In Defense Of Authenticity
I’ve been helping a friend tune up a social media profile this past month and I often find myself reciting things the social media pros call “best practices” only to find my friend rebelling and telling me “that’s not me, Alan. I sound like a shill.”
Sometimes I push back because there’s a part of me that argues that sounding like a shill is relative and that at worst, my friend will be at about 5% of the level of the biggest shills in that industry.
But then I remember being on the other side of that coin and I stop pushing. Because whether it’s for a friend or for myself, there’s nothing more valuable than authenticity.
Authenticity is personal and everyone has their own level of what it looks like. For me it’s always meant staying true to my unique writing style and to my innate blend of optimism and skepticism.
So to begin with, I’ll never drink the Kool-Aid. Never gush like a 12 year-old Justin Bieber fan about the newest app or tactic or piece of hardware. Unless I really do think it’s awesome. And even then there are caveats. Because there are always caveats. Things that could go wrong. Things that could go better than expected. Things we just don’t know and need to stop pretending we do. And it’s the role of the analyst to point those things out.
That sort of stance seems to shock people, and time and again I’m surprised to hear that something I thought was even-handed and common-sensical is being branded “bold” or “controversial.” As if the truth were bold and controversial. But it's not in me to pretend otherwise and you'll never hear me do so.
I don’t engage in social niceties on social media either. At least not the sort of social niceties the punditocracy swears by. Like ending posts and tweets with “what do you think?”

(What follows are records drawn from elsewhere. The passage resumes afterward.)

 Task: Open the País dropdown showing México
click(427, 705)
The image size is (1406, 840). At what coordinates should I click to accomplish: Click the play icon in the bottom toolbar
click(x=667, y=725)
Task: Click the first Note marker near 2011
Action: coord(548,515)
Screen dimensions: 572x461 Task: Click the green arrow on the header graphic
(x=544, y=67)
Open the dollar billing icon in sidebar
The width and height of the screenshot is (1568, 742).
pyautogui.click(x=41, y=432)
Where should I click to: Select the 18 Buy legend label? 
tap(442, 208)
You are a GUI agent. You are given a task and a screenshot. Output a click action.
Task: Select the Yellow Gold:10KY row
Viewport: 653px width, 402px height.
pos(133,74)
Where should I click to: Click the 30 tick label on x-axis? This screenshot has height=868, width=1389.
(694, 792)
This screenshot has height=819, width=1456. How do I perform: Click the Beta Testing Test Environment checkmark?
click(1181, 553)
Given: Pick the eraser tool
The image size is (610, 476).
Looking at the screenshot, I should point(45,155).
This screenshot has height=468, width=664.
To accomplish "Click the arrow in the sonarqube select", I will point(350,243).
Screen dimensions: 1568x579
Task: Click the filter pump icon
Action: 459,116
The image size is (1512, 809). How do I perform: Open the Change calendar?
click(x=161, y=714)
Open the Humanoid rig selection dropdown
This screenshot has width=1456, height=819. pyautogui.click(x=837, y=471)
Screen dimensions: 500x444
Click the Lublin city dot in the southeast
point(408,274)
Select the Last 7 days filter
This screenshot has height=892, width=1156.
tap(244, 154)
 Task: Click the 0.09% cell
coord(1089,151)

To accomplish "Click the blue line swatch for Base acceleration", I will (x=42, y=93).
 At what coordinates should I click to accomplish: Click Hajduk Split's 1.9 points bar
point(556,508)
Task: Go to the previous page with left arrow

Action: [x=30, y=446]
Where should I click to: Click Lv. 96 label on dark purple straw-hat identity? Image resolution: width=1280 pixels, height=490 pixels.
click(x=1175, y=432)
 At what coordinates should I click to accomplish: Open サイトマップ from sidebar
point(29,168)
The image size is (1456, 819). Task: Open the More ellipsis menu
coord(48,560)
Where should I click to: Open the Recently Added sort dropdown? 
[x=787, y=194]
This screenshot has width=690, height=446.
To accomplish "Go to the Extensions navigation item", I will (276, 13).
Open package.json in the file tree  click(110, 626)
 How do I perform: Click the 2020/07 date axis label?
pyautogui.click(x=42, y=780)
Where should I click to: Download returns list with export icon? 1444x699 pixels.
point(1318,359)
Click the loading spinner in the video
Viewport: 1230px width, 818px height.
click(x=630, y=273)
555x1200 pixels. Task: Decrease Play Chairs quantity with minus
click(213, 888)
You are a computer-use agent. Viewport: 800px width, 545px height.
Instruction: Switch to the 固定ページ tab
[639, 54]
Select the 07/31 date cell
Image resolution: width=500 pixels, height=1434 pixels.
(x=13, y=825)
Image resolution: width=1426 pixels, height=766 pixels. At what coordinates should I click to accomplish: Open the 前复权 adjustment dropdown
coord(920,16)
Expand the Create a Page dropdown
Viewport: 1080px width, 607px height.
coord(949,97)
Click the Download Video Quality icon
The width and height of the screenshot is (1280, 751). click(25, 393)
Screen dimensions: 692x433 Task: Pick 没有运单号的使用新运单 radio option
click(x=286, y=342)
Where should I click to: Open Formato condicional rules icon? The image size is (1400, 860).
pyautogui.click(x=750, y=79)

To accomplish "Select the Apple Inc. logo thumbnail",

I cringe when I see those lines. An actual physical reaction. Because nothing feels quite as forced and heavy-handed. I’ve worked with publicists and gurus over the years who’ve tried to persuade me to add them and except in moments of great personal weakness, I’ve refused. I get that asking a question brings greater engagement and all that— I’ve no doubt it does. But it’s just not me. I don’t offer topics for debate, I write what I’m feeling and the comments I get are from people who feel strongly enough about what I wrote to want to respond to me. Which is never going to hinge on whether I ended the post with “What do you think?”
Now the reason I’m laying all this out isn't to brag about what a reckless bad boy I’ve been but rather to rally the troops back to the cause.
Because if everyone starts to sound the same, if every blast on social media ends with “what do you think?," if every post religiously adheres to some ninja’s “5 Ways To Conect With Your Audience," if every piece of "content" (and you all know how much I loathe that word) sounds like it was cooked up in the same corporate kitchen, then who can blame audiences for tuning it all out? For not believing a word of it? For not caring?
Authenticity is more than a word: it’s an attitude, a belief system, a way of doing just about anything and everything. Whether you’re a person or a corporation or a fictional character. It’s always unique and it's always consistent. No matter where you find it.
Those voices that manage to remain authentic are the voices that resonate, the ones that stand out, the ones that inspire, the ones that anger.
The ones that never have to ask “so what do you think?”